The Military and Innovation Hubs

by jimmy on September 11, 2008

A few months back I saw a really interesting video about the Military and its impact on the creation and development of Silicon Valley.  It was a really interesting look at the history and how the government and military played a role in the rich innovation that took place there and still does to this day.

The just the other day I came across this post kind of talking about the same thing.

At the end of an interesting post about the changes in the American economy during the latter half of the 20th century, Dane Stangler has an interesting aside about the role of the military in the early development of Silicon Valley. He notes that the Silicon Valley started out as a hub for defense contractors and only later became a center for the private semiconductor industry and (still later) for the software and Internet industries.
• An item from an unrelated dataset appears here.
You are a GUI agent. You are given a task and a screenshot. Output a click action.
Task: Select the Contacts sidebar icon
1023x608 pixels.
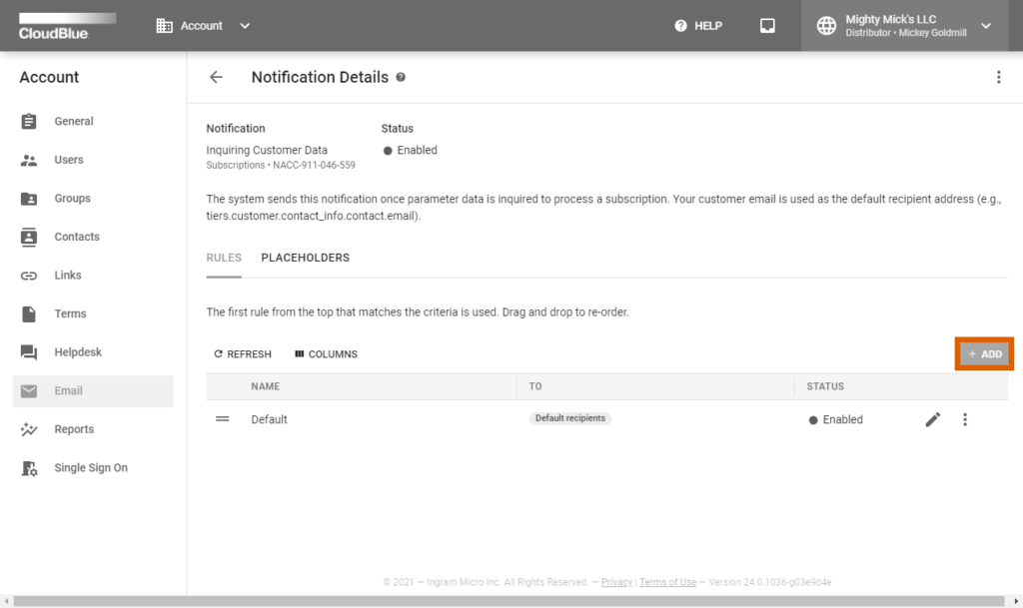[x=29, y=237]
He also notes that the author of the other piece states that if a town is looking to build a center for innovation, they should look to the Military or the defense industry.  I was happy to see that Timothy Lee did not agree stating that

the military just isn’t as important to the semiconductor and communications industries as it was a few decades ago. The military still spends a ton of money on high-tech toys, but private firms also spend billions of dollars on R&D, and their spending is more squarely focused on consumer and business markets. Smart technologists don’t have to chase military contracts, they can raise capital and go straight for the consumer market.

I enjoyed this as I often like to ponder what it takes to make cities hit that threshold like Silicon Valley has where they are considered “technology hubs”.  There are many theories on this, like local Universities that feed the ecosystem and so on, but I also do not feel that the military is at the forefront of innovation anymore.  I think the last thing the military has supplied the industry really was GPS, but since then I think the industry has been more of the provider of the innovation back into the military.  Of course I could be totally wrong, usually am … but  as I stated in a post I previously wrote, at least in the DC area, I would say that the government has actually be the stifler of innovation, not the driver.

Sure there are tons of defense contractors in our area here, and being one of them, what I see is our adoption of technology from the outside, not the other way around.  The big buzzwords are grid computing, cloud computing initiatives, and so on.  But these technologies are being brought in, not exported back out.